【アメリカ AtoZ】と題して、A~Zまでの頭文字で一つずつ、アメリカのモノ、ブランド、人物などをご紹介しています。「アメリカ」「アメカジ」好き親父の嗜好の強い内容となっておりますが、今回は、G、H、I、について書いて行きたいと思います。
目次
・AtoZ 「G」 G.H.Bass
・AtoZ 「H」 Harvard University
・AtoZ 「 I 」Indian Morter
まとめ
「G」 G.H.Bass
『G.H.Bass』と言ってピンとくる方はあまり居ないのではないかと思うが、しかし『Bass』と聞いたら分かる方は結構いるはず。
そう世の中にこのブランドが無ければ、アメリカファッションの図式が変わっていた事であろう、と私は思う。
メイン州は、靴製造の歴史の地である。メイン州だけではなくマサチュセッツ州やニューハンプシャー州も靴製造の歴史的地である。
ジョージ・ヘンリー・バスのヒストリーは、アメリカの歴史の一部と言っても過言ではないであろう。
G.H.BASSは1876年にアメリカのメイン州ウィルトンで、ジョージ・ヘンリー・バスによって設立された。

(項目の座標データ)
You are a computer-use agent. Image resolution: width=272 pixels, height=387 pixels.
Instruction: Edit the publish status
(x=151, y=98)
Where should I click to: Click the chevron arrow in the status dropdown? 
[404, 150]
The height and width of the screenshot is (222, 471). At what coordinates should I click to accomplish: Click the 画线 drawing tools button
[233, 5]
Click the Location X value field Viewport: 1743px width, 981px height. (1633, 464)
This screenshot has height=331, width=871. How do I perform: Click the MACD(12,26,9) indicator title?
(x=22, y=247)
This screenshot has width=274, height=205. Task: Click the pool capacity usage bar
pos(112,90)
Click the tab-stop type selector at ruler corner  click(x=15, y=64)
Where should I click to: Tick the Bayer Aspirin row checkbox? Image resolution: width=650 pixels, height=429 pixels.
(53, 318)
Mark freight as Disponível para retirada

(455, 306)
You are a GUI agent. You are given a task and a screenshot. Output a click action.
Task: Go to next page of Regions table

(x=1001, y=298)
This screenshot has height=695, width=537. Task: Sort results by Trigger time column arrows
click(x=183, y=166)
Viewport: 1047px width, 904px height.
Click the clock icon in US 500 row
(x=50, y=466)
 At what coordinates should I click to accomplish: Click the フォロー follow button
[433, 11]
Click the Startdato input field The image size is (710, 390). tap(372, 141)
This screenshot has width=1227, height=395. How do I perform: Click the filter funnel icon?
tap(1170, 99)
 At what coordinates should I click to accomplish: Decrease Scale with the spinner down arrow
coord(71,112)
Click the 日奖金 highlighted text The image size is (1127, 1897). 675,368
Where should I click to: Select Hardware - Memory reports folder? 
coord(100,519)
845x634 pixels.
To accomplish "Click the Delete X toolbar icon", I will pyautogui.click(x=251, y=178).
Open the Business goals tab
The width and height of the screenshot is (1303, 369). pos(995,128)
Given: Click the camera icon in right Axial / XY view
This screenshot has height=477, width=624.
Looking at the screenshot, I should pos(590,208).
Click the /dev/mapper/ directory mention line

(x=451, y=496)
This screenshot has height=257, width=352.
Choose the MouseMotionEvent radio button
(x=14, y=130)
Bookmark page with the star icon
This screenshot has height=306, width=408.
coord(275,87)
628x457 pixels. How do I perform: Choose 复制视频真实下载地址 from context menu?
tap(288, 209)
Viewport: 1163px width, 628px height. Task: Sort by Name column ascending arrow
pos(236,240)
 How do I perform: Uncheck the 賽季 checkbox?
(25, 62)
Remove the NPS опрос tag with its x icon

▶ **短い課題**
G.H.Bassを紹介する文章を、最後の文のあとから続けて書いてもらえますか？

▶ **課題の結果**
それまで靴屋で働いていたジョージは、労働者が履く靴やアウトドアシューズの出来に疑問を持ち、自ら靴を作ることを決めたのだった。
メイン州ウィルトン出身の革タンナー(なめし職人)だったジョージ・ヘンリー・バスは、労働者とアウトドアマンに長持ちする靴を作ってあげたくて、いつもその事ばかり考えていた。
「可能な限り最高の品質の靴を作ること」それがいつしか彼の使命となっていったのだった。
1887年には彼の靴は世に広まっていた。そこでもっと生産効率を上げる為に、工場をファーミントンに移し水力機械を導入した。
20世紀初頭には、実用的で耐久性のあるさまざまなアウトドアシューズを開発した。
スキーブーツからゴルフシューズまで、スポーツおよびアウトドアシューズの権威としての地位を確立していくのだった。
最初のモカシンブーツは、もともと森で働く人のために設計されたが、第一次世界大戦の勃発で軍は寒冷地においての、パイロットブーツを探していた。
そこでBASSのモカシンブーツは寒冷地に適しているため、陸軍パイロットの公式航空ブーツになるのだ。
戦争が技術を革新して世界を変えていくとは正にこの事であろう。元々はワークブーツやアウトドアー用のブーツメーカーだったのだ。だからこそ究極に耐えられるブーツの提供ができたのだ。
しかしながら皆さんが知っている「Bass」は、下の画像のようなローファーであろう。日本ではコインローファーとかペニーローファーとか呼ばれていた。
私も若い頃は、甲の部分にアメリカのコインを挟めて履いていたものである。
本来は怠け者のことをローファーというが、靴のローファーの名称はネルトンが最初に付けたものであるという説が最有力である。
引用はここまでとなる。